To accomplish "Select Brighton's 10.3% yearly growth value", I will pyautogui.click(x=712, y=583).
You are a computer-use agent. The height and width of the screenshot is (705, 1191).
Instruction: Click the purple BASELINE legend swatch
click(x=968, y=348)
* * *
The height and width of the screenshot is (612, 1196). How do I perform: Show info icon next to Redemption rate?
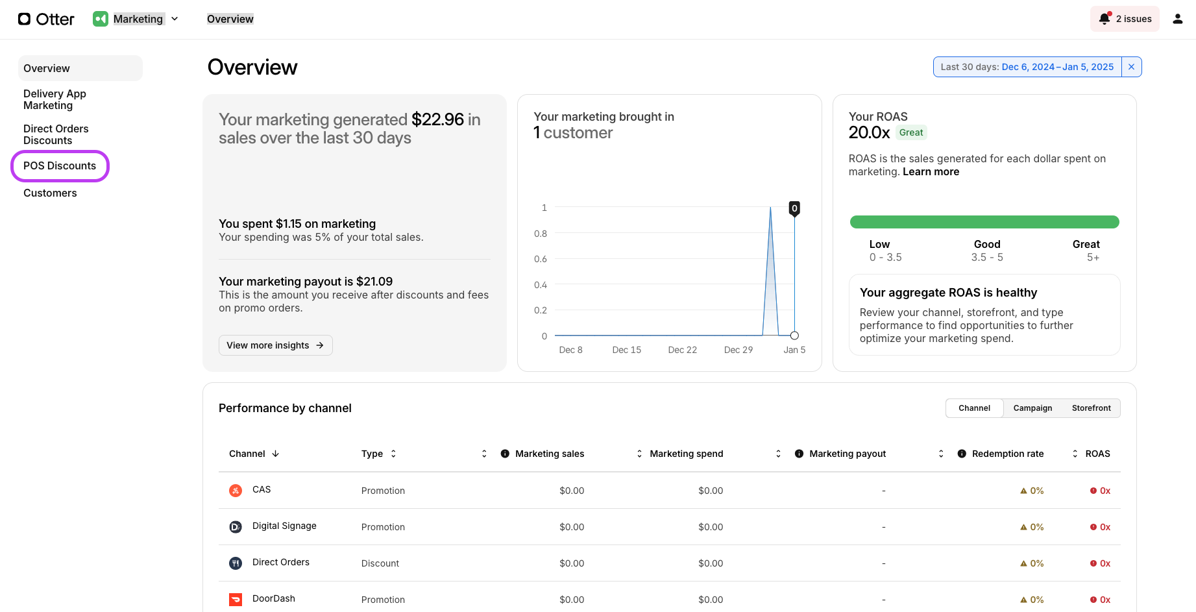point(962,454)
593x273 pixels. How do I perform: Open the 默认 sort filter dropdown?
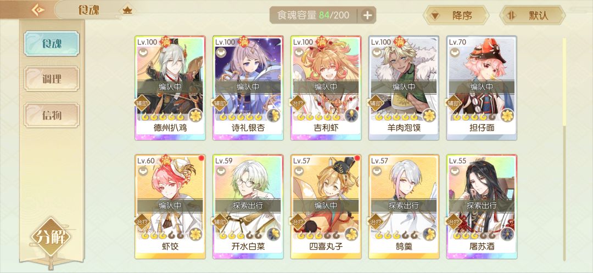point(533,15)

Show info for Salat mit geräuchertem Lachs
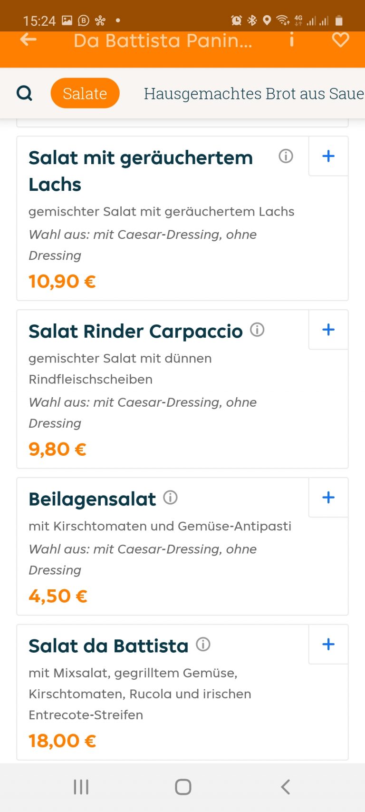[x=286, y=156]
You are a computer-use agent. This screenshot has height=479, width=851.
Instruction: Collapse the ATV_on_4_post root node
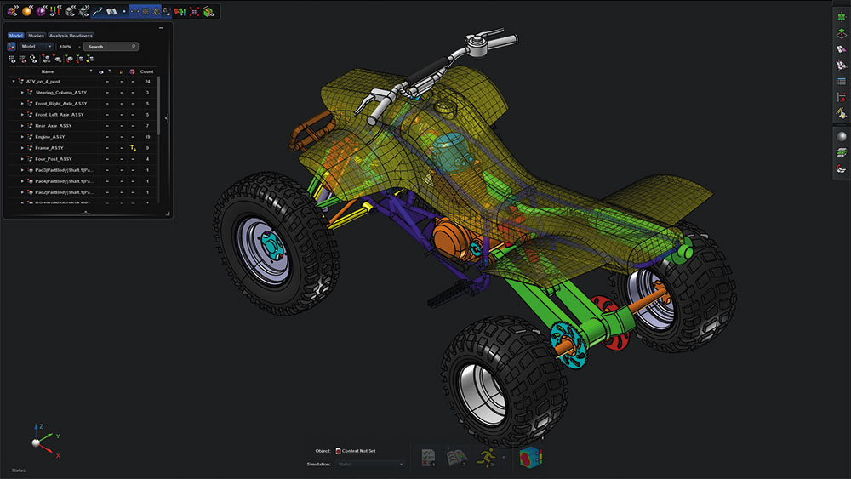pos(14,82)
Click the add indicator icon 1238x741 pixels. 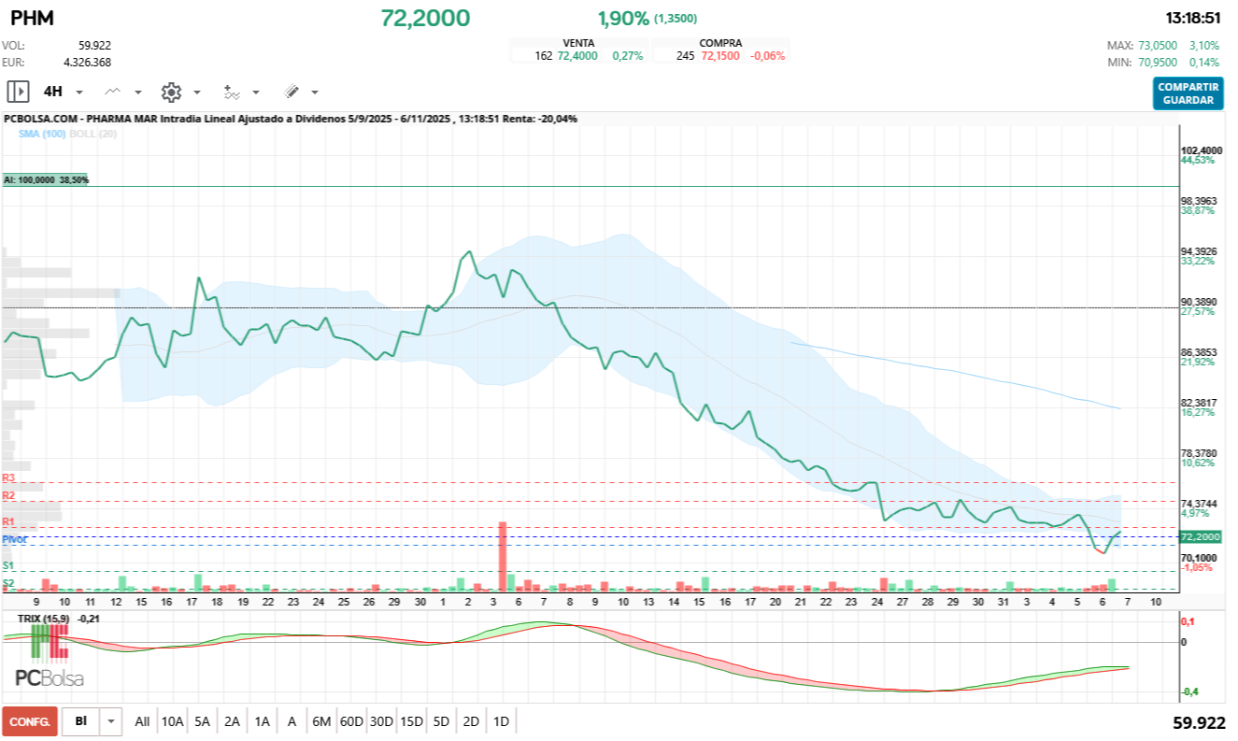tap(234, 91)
==
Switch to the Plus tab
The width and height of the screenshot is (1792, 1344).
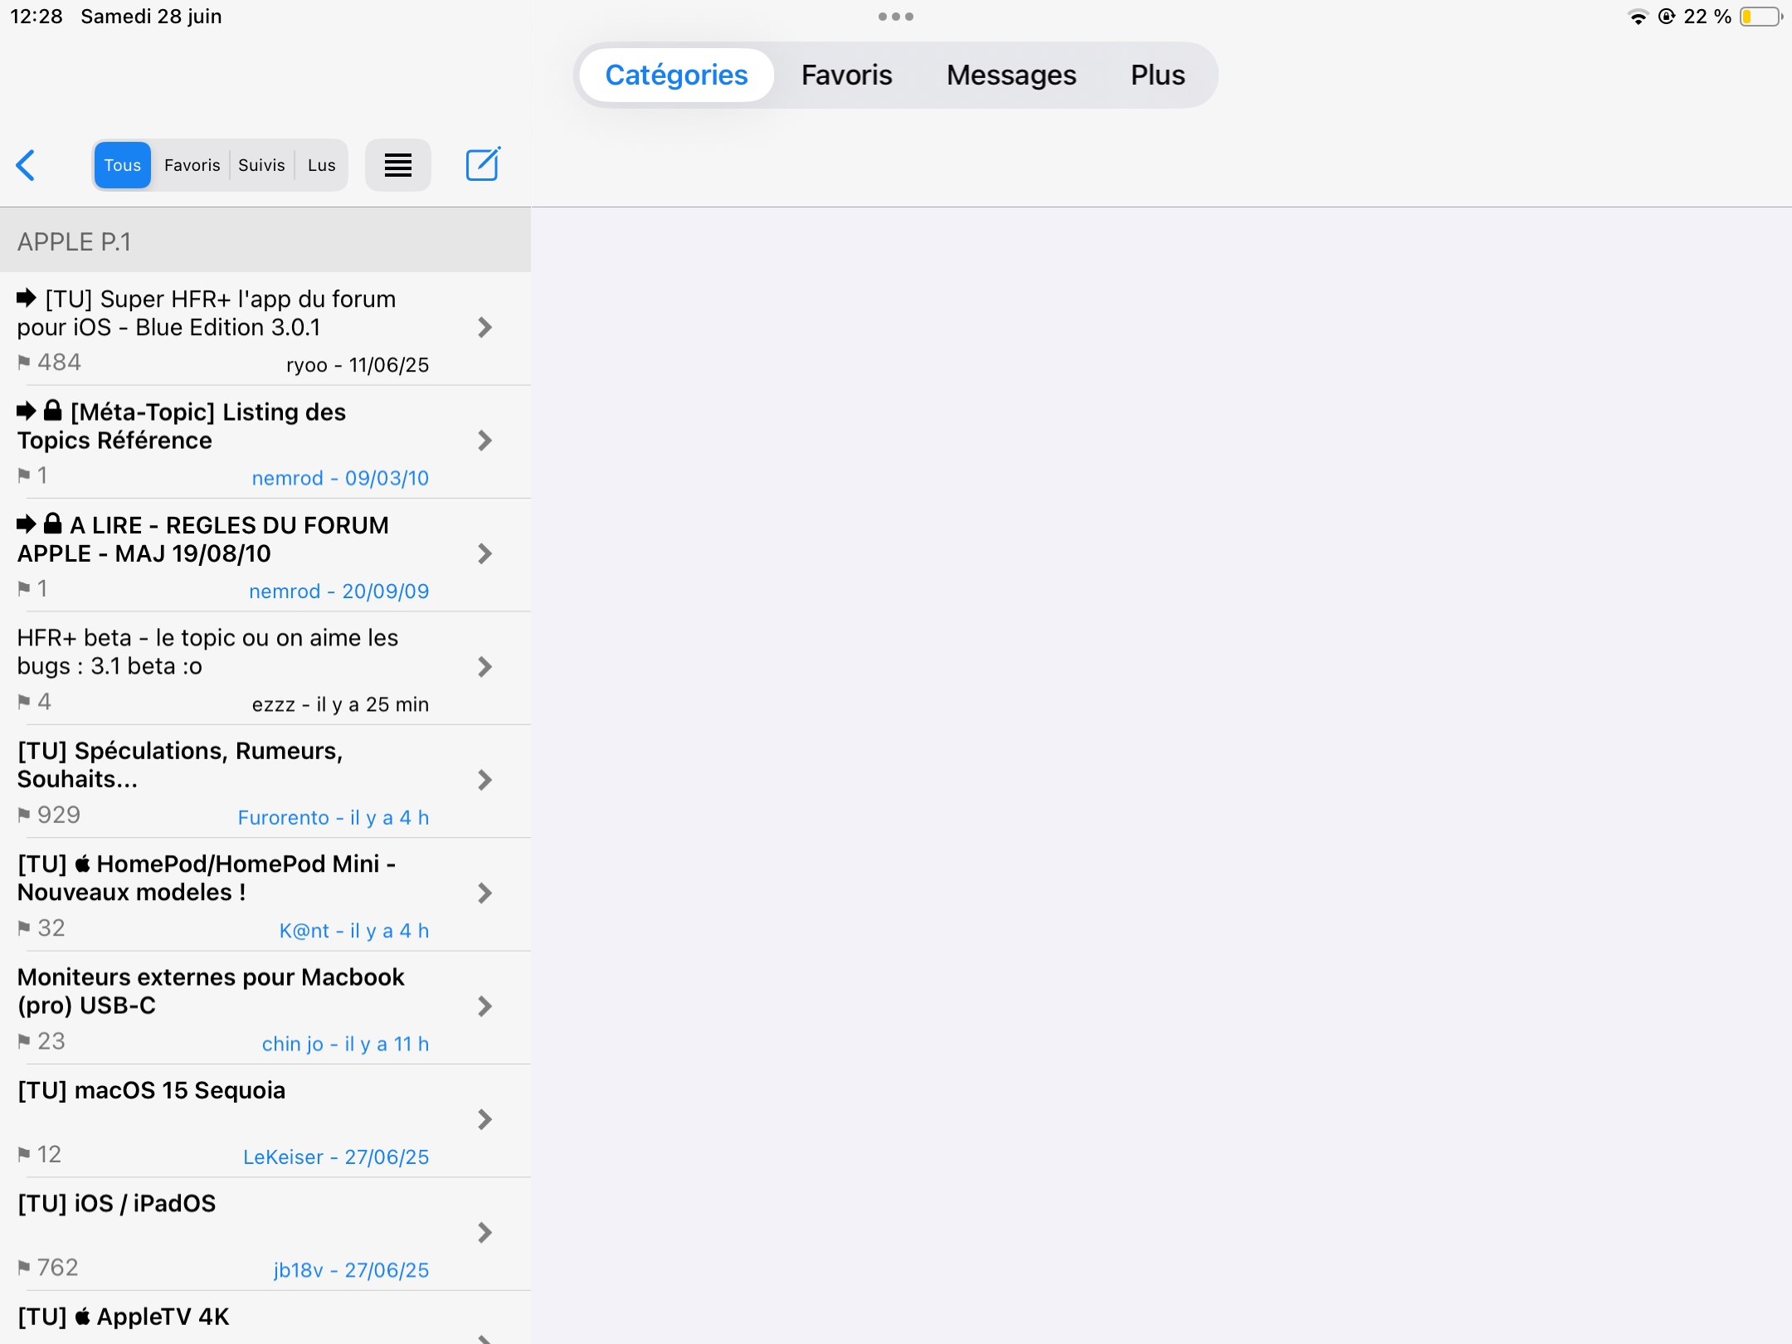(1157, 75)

__Exercise brief__
Please duplicate the records between the line containing "will pyautogui.click(x=712, y=583)." and the line containing "click(x=968, y=348)", inclusive, keeping every character the same.

__Result of the task__
To accomplish "Select Brighton's 10.3% yearly growth value", I will pyautogui.click(x=712, y=583).
You are a computer-use agent. The height and width of the screenshot is (705, 1191).
Instruction: Click the purple BASELINE legend swatch
click(x=968, y=348)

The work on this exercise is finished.